The Melbourne people will of course deny that they live in a water-rich area, but it's obvious from their lifestyle. They shower every day. They casually drink tap water as if it were beer, and they expect the tap to produce water every time. They let their stormwater run into the sea; they don't bother to collect it. It's true that the people in the low-income and middle-income suburbs do obey the laws against watering lawns and gardens, but apart from that they are so molly-coddled by the water supply authorities that they're almost entirely ignorant of the fact that they live in a dry country.

(The rich consider, of course, that the sole function of laws is to protect the well-off from the rabble, so obviously the water restrictions don't apply to them. But I guess that much the same is true in other countries.)

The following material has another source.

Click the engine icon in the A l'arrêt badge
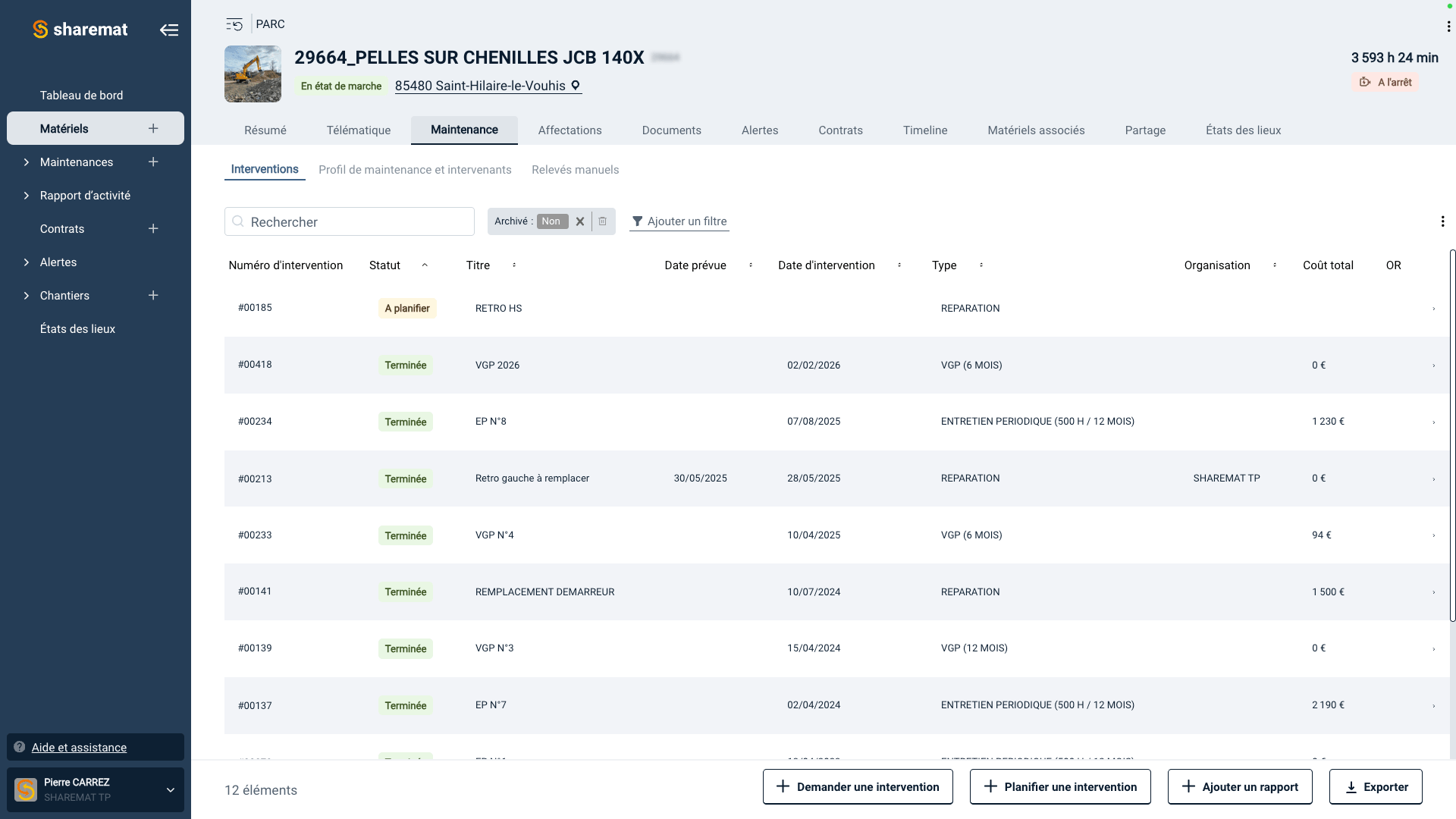 tap(1364, 82)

It's a national disgrace, in my opinion, that our politicians are so totally fixated on the big cities. Representatives from the rural areas are very quickly told to sit down and shut up. Australia presents itself to the world as a "frontier" country, with kangaroos and goannas wandering our cities while crocodile hunters wander the rest of the country. The reality is otherwise. We are one of the most urbanised countries in the world, with some huge proportion of the population hugging the coast, and most of those living in the two biggest cities in the country. Now, I wouldn't mind that - you have to have somewhere to put the idiots, after all - if it weren't for the facts that (a) the electoral power is concentrated in the cities, with the country having essentially no power, and (b) the city-dwellers have almost zero comprehension of the fact that their food is coming from those "invisible" areas. If the city-dwellers had their druthers, they would get rid of the farms and hand food production over to the supermarkets.

The reason why this matters is that farmers all over the country are facing a water shortage. Collectively they can supply food to about ten million people. They can't supply the water, though, because this depends on river flows. They can supply food - but not water - to about twenty million people (the present population). This is working because we are willing to shortchange our descendants. If the population ever rises to 30 million, we would be looking at slow starvation. The politicians who have advocated such a level have not given much thought to the cost of importing water.

Addendum. I'm writing this on my return trip. I'm in the same motel as the one I used for the southward trip. The dining room in this place has the best view - a rather stark mountain view - in the entire town, and in fact the best in all of the motels I've ever stayed in. I really must speak about this to the owner. He's probably not doing as well as the motels in the centre of the town, motels that I've tried in the past and found to be second-rate. He doesn't have a web site. I could do one cheaply, but frankly - and I'll tell him this - he shouldn't hire me to do it. I'm a computer engineer, which means that I understand all the technical stuff, and certainly I've created web sites in the past, but I don't have much competence in the artistic side. If this were a big city I could recommend plenty of people who would know how to "grow his business". (Horrible metaphor. Does this mean they would put seeds in and then cover him with shit?) In a rural town, who could do it? There are possibly people in Albury - that's a couple of hours' drive away - who could do it, but it's doubtful that they would even bother coming here to get the local information. The more I think of it, the more I see that the city/country divide is a barrier that is almost possible to surmount. I'm conscious of it because I grew up in a country town and then moved to cities. Most people in this country don't have that dual experience.

This evening I had trout for dinner. I hadn't tasted trout for years. For inland dwellers it's an everyday fish. For people who live on the coast, it's an exotic unknown. Ditto for the wine. I live in a major wine-growing region, and the people there have never heard of Gundagai wine.